難波ギルドから家までは歩いて10分の距離にある。帰り道にあるコンビニに寄ろうとしてメッセージが入っていることに気づいた。
『夜ご飯は作ってあるから、そのまま帰ってきてね。もちろん、返信しなかったらどうなるかわかってるでしょうね?』
私は瑠莉のメッセージにすぐに返信して、胸をなでおろした。もし気づいてなかったら、昨日よりももっと大変なことになっていたかもしれない。しかも逃げ場もないし。
「ただいま」
玄関を通り、リビングに近づくにつれて甘い卵とケチャップの匂いが漂ってくる。
「おかえり。ちゃんと寄り道せずに帰って来れたじゃない」
「ギリギリだったけどね」
誰かが家で待っている。親元を離れてから初めての経験に、どこかこそばゆい。温かい料理、明るい食卓、ここ数年で味わったことのない感覚だった。
「ほらっ、早く服着替えて手も洗ってきたら?」
「わかった、わかったから」
考える間もなく背中を押され、洗面所に向かう。部屋着に着替え、手を洗い、ついでにうがいもした。

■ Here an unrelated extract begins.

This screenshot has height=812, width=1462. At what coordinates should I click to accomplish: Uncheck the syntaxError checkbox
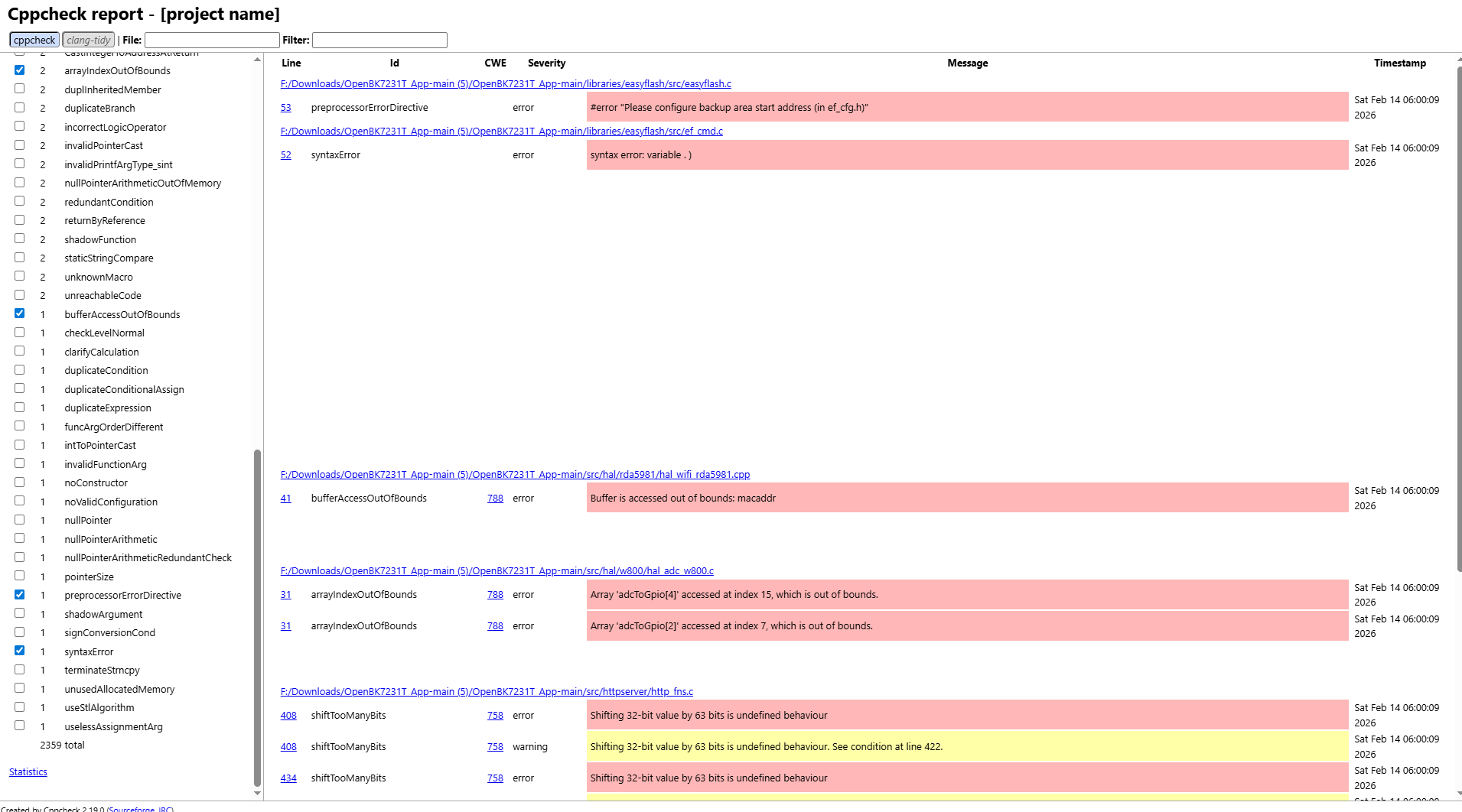point(20,651)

リビングに戻れば、オムライスに、サラダ、オニオンスープが並んでいて、運動してお腹も空いていたから、柄にもなくガツガツ食べてしまった。
「美味しい?」
「うん」
「もっとリアクションしてくれてもいいんじゃない?」
「そうかな。元々、そんなオーバーに反応するタイプじゃないから」
「知ってる」
じゃあ言わないでよ。そう言いたくなったけど、幸せそうに私が食べているところを見つめる瑠莉に、もうどうしたらいいかわからなくなってしまった。
「二日酔いは大丈夫だったの?」
「クスリ打ったら治ったわ」
「この材料はどうやって買ったの?オートロックなのに」
「コンシェルジュに配達してもらったけど」
「えっそんなの頼めるの?」
「当たり前でしょ。なんのために馬鹿みたいに高い家賃払ってるのよ」
スプーンを口に運びながら、隣に座る瑠莉にどぎまぎする。このソファで昨日あんなことしたのに、なんでそんな平然としていられるんだろう。
「なーに?」
「気にならないのかなって思って」
「令那が探索者をしていることを?」
ニヤニヤしながら、たぶん、私の質問の意図を分かったうえで別の答えを返してきた。
「……どうして私が探索者になったってわかったの?」
「逆になぜ気づかれないと思ったのかが、私にはわからないんだけど」
そういって、太ももを撫ではじめる。鬱陶しい。食事中に触られても嬉しくなんかない。
「昨日、令那と会ったとき腰に武器みたいなのぶら下げてたし、まぁ私たちみたいに顔を晒してしまった有名人ができる仕事なんて限られてる……にしても探索者になるなんて安直すぎるとは思ったけどね」
短パンの縁をなぞられ、ぞわっとして鳥肌が立った。
邪魔されながらも、ようやく食事を終えた。食器を片付けようとして流しに向かうと、キッチンには知らない調味料がずらりと並んでいる。棚をあければスカスカだったはずなのに、様々な食器や調理器具が丁寧にわかりやすく収納されている。私のキッチンじゃないみたい。特に料理をしたことがなかったから、元々私のでもないかもしれないけど。
「これは?」
「ネットで買ったの。大丈夫。お金は私が払うから」
そういうことじゃない。
「ねぇ。いつまでいるつもりなの?」
いつソファから移動したのか、瑠莉は壁を背にして、腕を組んで、私を見ていた。身長は少しだけ瑠莉の方が高い。その視線は私を咎めているようで、落ち着かない。
「令那が決めることじゃない」
「私の家でしょ」
「事務所にバラされたいの?」
「脅迫するわけ?」
「そんな態度なら、そうせざる負えないわね」
壁から離れ、少しずつ瑠莉が近づいてくる。
「なにがしたいの」
「私が欲しいのは一つだけよ」
「意味が分からない。友達でしょ。私たち。急にそんなことされても困る……うぐ」
カウンターに押し付けられ、無理やり口づけされる。台の上についた両手を上から抑えられ抵抗しようにも身動きできない。
「ぷはっ、やめてよ……ちょっと」
強引に舌をねじ込まれ、絡めとられ、掻きまわされる。嫌。嫌なのに。流されてしまってもいいって考えている私もいて、情けなくて。
「泣いてる」
「うるさい」
「かわいい」
「嫌い」
「知ってる」
私はなにをしているんだろう。瑠莉の両手が裾から入ってきて、ひんやりとした手が優しく胸を触る。どんどんお互いに息が荒くなってきて、もうキッチンにはいられなくて、でも明るいリビングのソファではしたくなかったから、妥協して寝室に向かった。おかしい。私はこんな人間じゃない。こんな簡単に乱れたりしないし、甘い声で喘いだりなんてしない。もうお酒の所為にもできなくて、でも認めたくはなくて。
ねぇ、どうしたいの。どうしたらいいの?
また、ふわっとした感覚と、激しい快楽に、私は必死に耐えることしかできなかった。
「逃がさないから……絶対に。令那は私のだから」
もう何回目かわからない。目も開けていられなくて、ただ、言葉だけが脳にこびりついて離れなかった。